Ok, with `control_scale *= 0`, I get the same results across local cuda and cloud cuda.

Still, the application of control blocks produces errors. So let's zoom into that.

In [1]:
import torch
from torch.testing import assert_close
from torch import allclose, nn, tensor
torch.set_printoptions(linewidth=200, precision=3, sci_mode=False)

In [2]:
device = 'cuda' if torch.cuda.is_available() else 'mps'
device_dtype = torch.float16 if device == 'cuda' else torch.float32

## Load logs

In [3]:
from diffusers.umer_debug_logger import UmerDebugLogger

In [4]:
cloud_cuda = UmerDebugLogger.load_log_objects_from_dir('logs/cloud')
local_cuda = UmerDebugLogger.load_log_objects_from_dir('logs/local_cuda')

In [5]:
len(cloud_cuda), len(local_cuda)

(970, 970)

In [6]:
for i, (c,l) in enumerate(zip(cloud_cuda, local_cuda)):
    if c.msg!=l.msg: print(f'{i:<3}{c.msg:>20}{l.msg:>20}')
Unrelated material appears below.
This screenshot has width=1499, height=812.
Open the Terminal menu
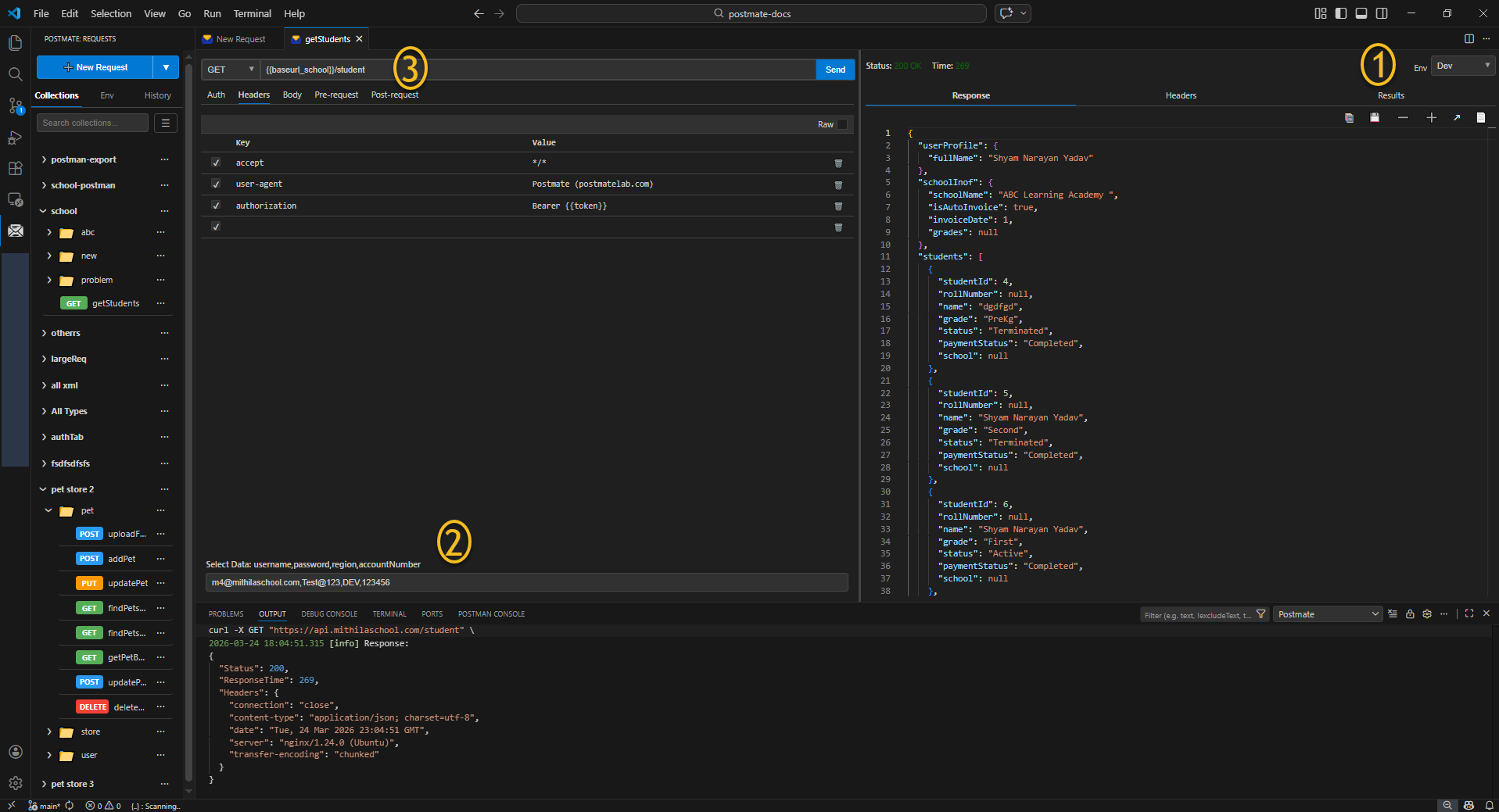[252, 13]
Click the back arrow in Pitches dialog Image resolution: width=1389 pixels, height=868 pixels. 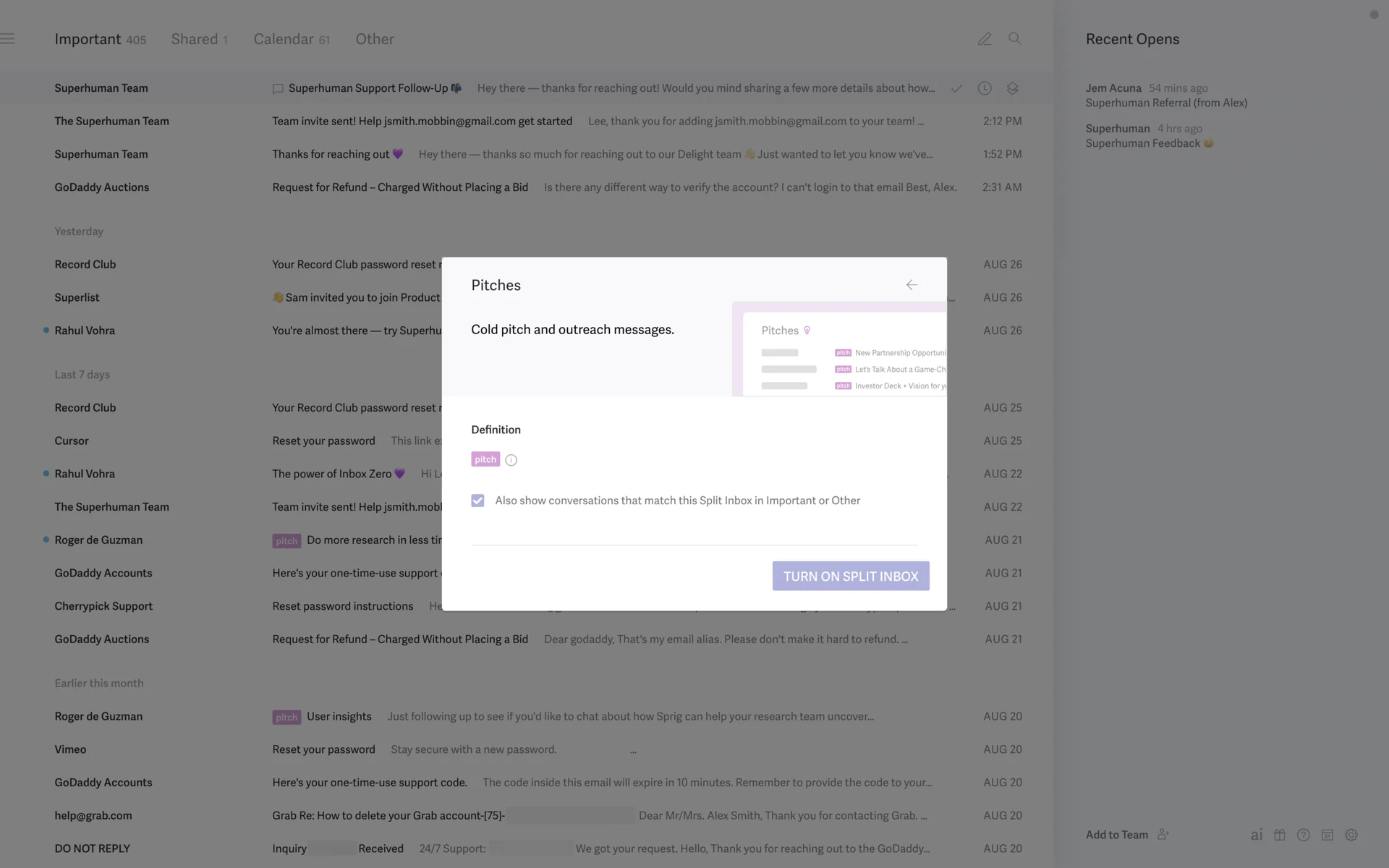click(912, 285)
## Compare intermediate results

In [7]:
def mae(t1,t2):
    assert t1.shape==t2.shape
    return (t1-t2).abs().mean()

In [41]:
from functools import partial
from util_inspect import fmt_bool

def compare_intermediate_results(n=None,n_start=0,prec=5, compare_prec=3):
    if n is None: n=max(len(cloud_cuda), len(local_cuda))
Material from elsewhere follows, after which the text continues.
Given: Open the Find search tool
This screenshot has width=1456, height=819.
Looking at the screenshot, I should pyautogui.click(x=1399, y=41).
    print(f'{"":<3} | {"block":<20} | {"name":<20} | {"shape":<20} | {"same names?":<12} | {"same shapes?":<12} | {"same values?":<12} | {"Δ cuda local -> cloud":<20}')
    print(f'{"":<3} | {"":<20} | {"":<20} | {"":<20} | {"":<12} | {"":<12} | {"prec="+str(compare_prec):^12} | {"prec="+str(prec):^20}')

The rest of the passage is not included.